4 minute read
Published 11 January
It’s important to create well-written, targeted, interesting, and informative articles that appeal to an individual target persona. For a successful inbound marketing programme, you’ll need to do this month on month.
It is time consuming – and you have to keep coming up with new ideas to keep your content fresh and engaging. So you must invest the right level of resource and commitment into generating content.
Here are a few tips on how to manage this effectively:
- It’s important to review your persona stories every 3 months to ensure they are still relevant. Are there any significant new challenges to the sector? Have their business needs changed? Are they still a relevant target audience for your business?
- Look out for current news items you can use as the subject of a blog. Newsworthy content is likely to gain more immediate interest and give the impression that you’re in tune with world events and current affairs. It could be humorous – or it may be an observation on new legislation that may affect your industry.
But you need to be quick – preferably publishing on the same day – and you need to take the post down as events supersede your comments.
Create different types of content to achieve different outcomes. Every company will be different with regards to the amount of content they produce – either for budgetary reasons, resource availability or audience requirements. But it’s important to kick-start any campaign with enough momentum to get it off the ground.
The simple fact is that Content Marketing will give you a complete view of everything.
We suggest:
- 4 monthly keyword heavy posts on your website and social channels. Every piece of content should be written using your keywords and phrases – produce at least 4 posts every month that focus on a specific key phrase that you want to rank for. The aim is to encourage Google to trust your website as a knowledgeable authority for that particular keyphrase. And the more you write about it, the higher Google will rank you for it.
- 1 monthly News post. This is a fun and compelling post designed to encourage sharing. It could be ’The 10 best social media campaigns’ or ’100 most influential people on Twitter in education’. It’s designed to be shared predominantly across social media platforms. Quizzes also work particularly well on social media, which can be used to drive traffic to a relevant blog on your web page.
- 1 monthly Buyer Question post. Every month focus at least one blog on answering a buyer’s question. Ask your sales team for a list of the typical questions they get asked the most. They could be questions relevant to the ‘Discovery’ stage of the sales funnel when prospects are asking generic questions. Or it may be a product specific question further down the sales funnel.
- 1 monthly PR article or link building off-site blog. Offer to submit a column or monthly opinion piece to an online trade publication or approach industry bloggers and offer to contribute a well-written thought-leadership blog. Mix it up and get networking to discover new opportunities - Google will begin to increase your site ranking thereby improving your entire inbound content marketing effort.

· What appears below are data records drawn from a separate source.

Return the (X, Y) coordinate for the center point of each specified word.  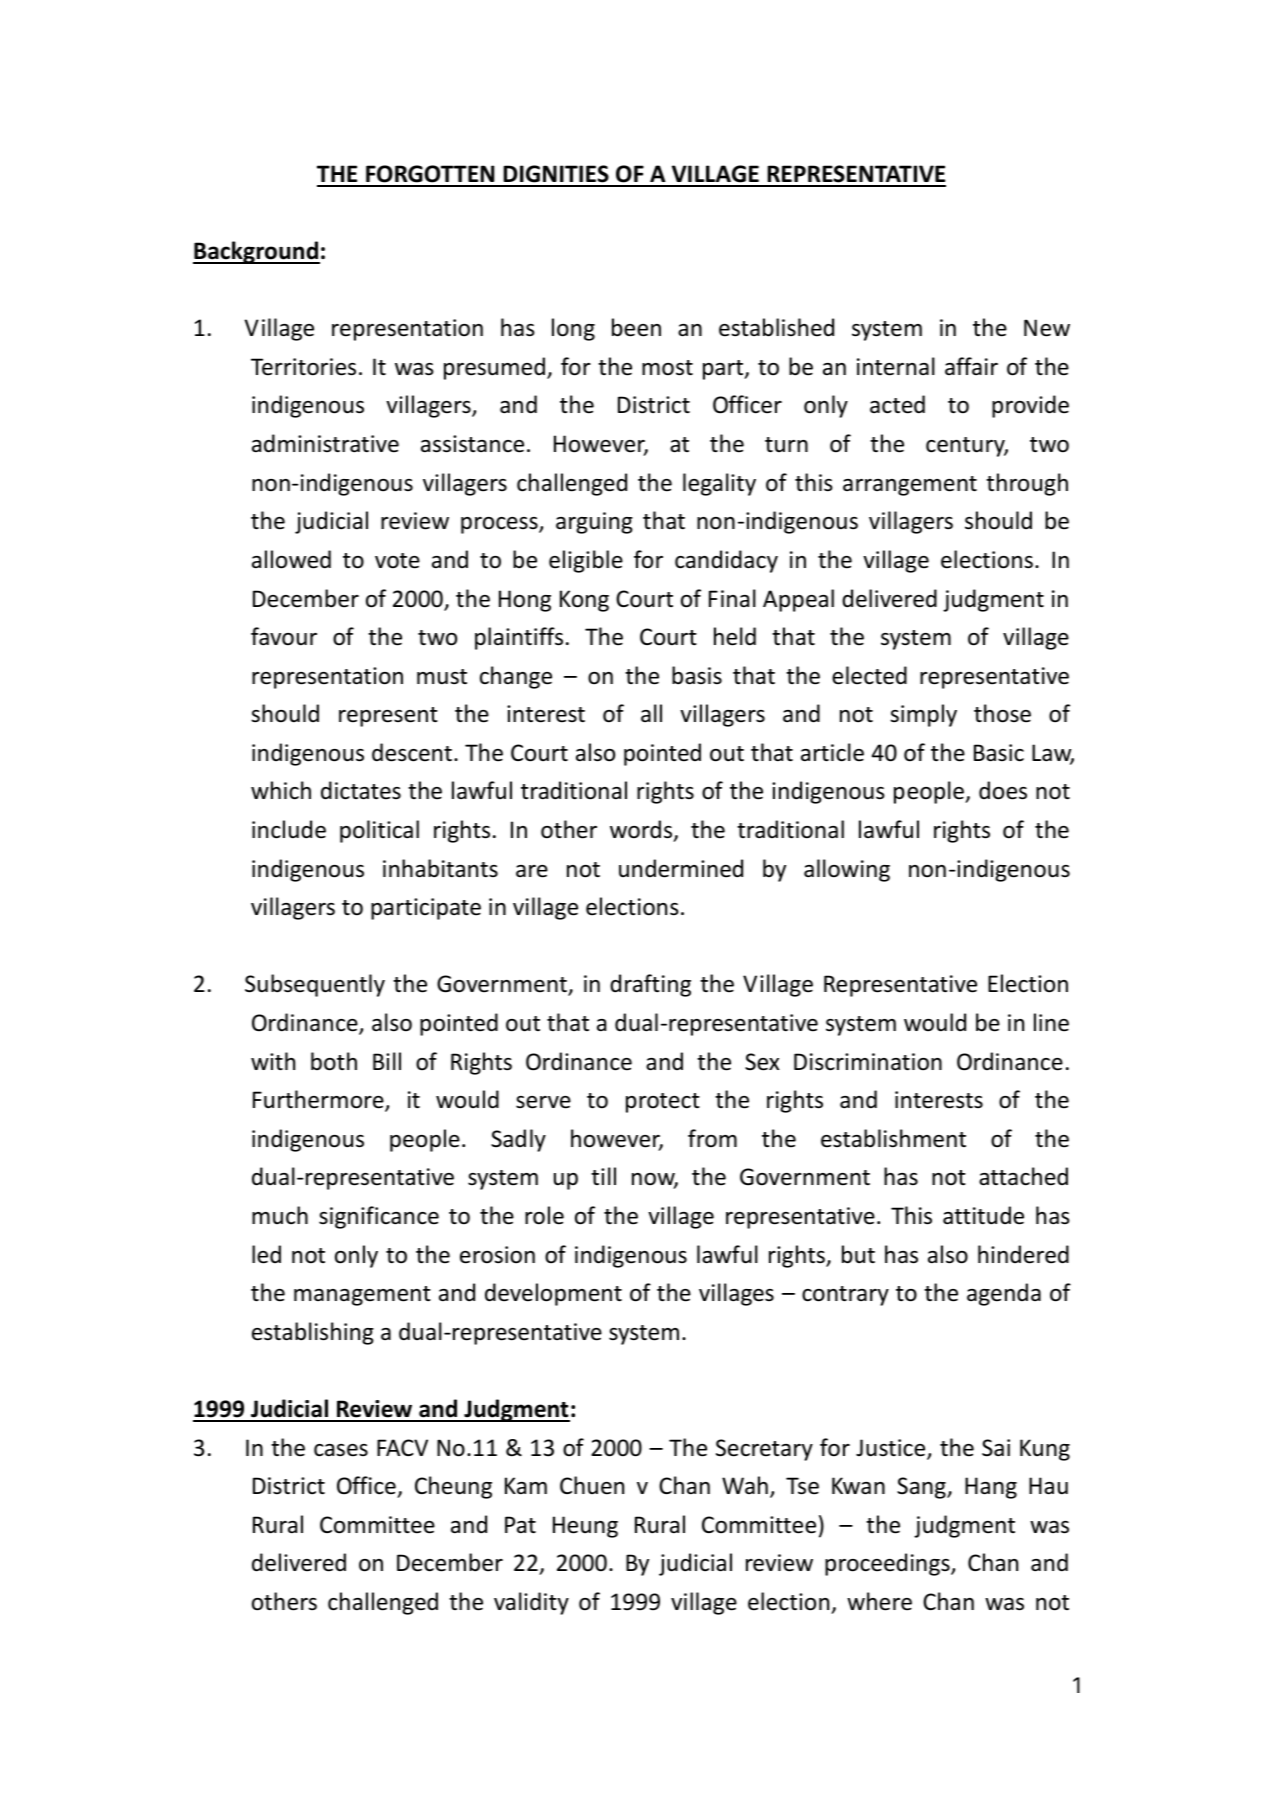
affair (971, 366)
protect (663, 1103)
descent (412, 752)
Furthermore (319, 1100)
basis (697, 675)
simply (923, 715)
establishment (893, 1138)
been (636, 327)
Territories (303, 367)
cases (341, 1450)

- 1 quarterly market report download. This is an in-depth piece of content, which addresses many of your buyers’ challenges or question. Blogs and awareness content pieces do the work of attracting people to your website – but once there you need to persuade them to give you their details. You can do this through a competition – but we’ve found the best way of gaining good quality leads, rather than just numbers, is to offer a piece of intelligence that they can’t do without.
There is no single perfect solution to content marketing – what works for one company may not work as well for another. So, you need to track and monitor all content to ensure it’s working – if it’s not delivering the audience traffic, or the leads you’re generating aren’t converting, you need to reassess, identify the problem area and put it right.
The simple fact is that Content Marketing will give you a complete view of everything. You know the customer journey your customers have taken before they converted – but more importantly you also know the precise moment a prospect chose not to buy - and of this happens often, you know exactly where improvements need to be made.